Among the entries below, find every line that has "agent" and pull it out.

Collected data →
******

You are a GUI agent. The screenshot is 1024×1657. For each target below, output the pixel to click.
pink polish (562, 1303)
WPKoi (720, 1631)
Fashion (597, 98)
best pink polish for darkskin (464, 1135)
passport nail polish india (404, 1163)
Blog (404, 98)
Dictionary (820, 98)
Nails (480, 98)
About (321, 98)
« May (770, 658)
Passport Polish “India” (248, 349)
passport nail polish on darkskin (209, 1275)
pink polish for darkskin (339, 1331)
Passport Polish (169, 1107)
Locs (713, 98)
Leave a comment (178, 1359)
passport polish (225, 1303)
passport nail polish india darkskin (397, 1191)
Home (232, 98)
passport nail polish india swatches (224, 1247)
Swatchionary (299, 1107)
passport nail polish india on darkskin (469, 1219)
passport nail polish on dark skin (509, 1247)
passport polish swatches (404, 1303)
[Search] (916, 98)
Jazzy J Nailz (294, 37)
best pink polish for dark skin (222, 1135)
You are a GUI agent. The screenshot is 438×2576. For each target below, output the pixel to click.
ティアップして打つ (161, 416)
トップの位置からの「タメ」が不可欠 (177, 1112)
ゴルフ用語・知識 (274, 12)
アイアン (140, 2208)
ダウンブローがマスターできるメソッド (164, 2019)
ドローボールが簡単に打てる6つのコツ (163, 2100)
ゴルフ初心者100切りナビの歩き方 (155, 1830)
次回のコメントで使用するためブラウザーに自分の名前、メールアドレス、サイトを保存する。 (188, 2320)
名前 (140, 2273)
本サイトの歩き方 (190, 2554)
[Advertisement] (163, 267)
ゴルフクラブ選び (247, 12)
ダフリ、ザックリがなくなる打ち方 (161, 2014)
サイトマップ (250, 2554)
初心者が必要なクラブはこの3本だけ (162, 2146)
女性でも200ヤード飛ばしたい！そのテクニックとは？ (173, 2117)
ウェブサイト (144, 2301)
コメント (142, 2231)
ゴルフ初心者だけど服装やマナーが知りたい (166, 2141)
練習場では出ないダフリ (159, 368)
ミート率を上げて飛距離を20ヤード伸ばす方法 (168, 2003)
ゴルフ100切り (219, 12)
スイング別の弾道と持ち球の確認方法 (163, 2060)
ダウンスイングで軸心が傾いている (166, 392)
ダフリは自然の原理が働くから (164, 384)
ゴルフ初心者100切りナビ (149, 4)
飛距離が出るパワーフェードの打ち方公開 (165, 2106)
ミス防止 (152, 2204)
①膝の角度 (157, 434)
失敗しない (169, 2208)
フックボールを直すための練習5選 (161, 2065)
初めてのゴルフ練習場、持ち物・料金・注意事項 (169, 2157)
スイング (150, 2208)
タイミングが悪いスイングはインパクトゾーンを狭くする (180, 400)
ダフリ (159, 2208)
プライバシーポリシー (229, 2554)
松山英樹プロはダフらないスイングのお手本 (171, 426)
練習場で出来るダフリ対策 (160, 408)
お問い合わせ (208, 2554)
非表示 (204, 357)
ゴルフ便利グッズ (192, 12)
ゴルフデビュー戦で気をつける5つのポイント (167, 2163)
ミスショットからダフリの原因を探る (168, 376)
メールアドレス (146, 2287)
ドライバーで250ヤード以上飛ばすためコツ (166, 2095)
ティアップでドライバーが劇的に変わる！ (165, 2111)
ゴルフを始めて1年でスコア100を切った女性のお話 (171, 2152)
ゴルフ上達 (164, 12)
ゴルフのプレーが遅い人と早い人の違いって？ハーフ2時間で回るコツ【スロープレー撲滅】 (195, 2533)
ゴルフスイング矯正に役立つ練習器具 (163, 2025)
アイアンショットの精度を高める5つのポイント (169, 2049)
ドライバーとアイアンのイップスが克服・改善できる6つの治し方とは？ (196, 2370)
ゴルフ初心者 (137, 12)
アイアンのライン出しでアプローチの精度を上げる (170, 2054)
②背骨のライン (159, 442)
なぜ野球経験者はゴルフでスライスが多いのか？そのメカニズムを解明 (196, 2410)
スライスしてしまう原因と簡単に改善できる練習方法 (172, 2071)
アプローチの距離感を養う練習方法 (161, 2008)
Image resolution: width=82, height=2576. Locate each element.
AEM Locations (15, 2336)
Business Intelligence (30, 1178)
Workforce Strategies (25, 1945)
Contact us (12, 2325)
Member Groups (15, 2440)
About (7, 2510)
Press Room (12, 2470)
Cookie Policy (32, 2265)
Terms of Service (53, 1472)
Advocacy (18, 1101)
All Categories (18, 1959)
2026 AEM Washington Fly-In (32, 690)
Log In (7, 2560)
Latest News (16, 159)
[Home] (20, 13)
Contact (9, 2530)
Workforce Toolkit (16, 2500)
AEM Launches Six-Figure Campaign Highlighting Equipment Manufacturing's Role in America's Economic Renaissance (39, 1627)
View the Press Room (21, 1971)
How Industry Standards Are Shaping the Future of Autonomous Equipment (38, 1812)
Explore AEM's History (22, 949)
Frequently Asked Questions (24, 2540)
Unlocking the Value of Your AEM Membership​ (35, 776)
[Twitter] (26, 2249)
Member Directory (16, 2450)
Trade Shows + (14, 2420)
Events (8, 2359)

******

Task response →
You are a GUI agent. The screenshot is 1024×1657. For each target below, output the pixel to click.
You are a GUI agent. The screenshot is 438×2576. For each target below, output the pixel to click.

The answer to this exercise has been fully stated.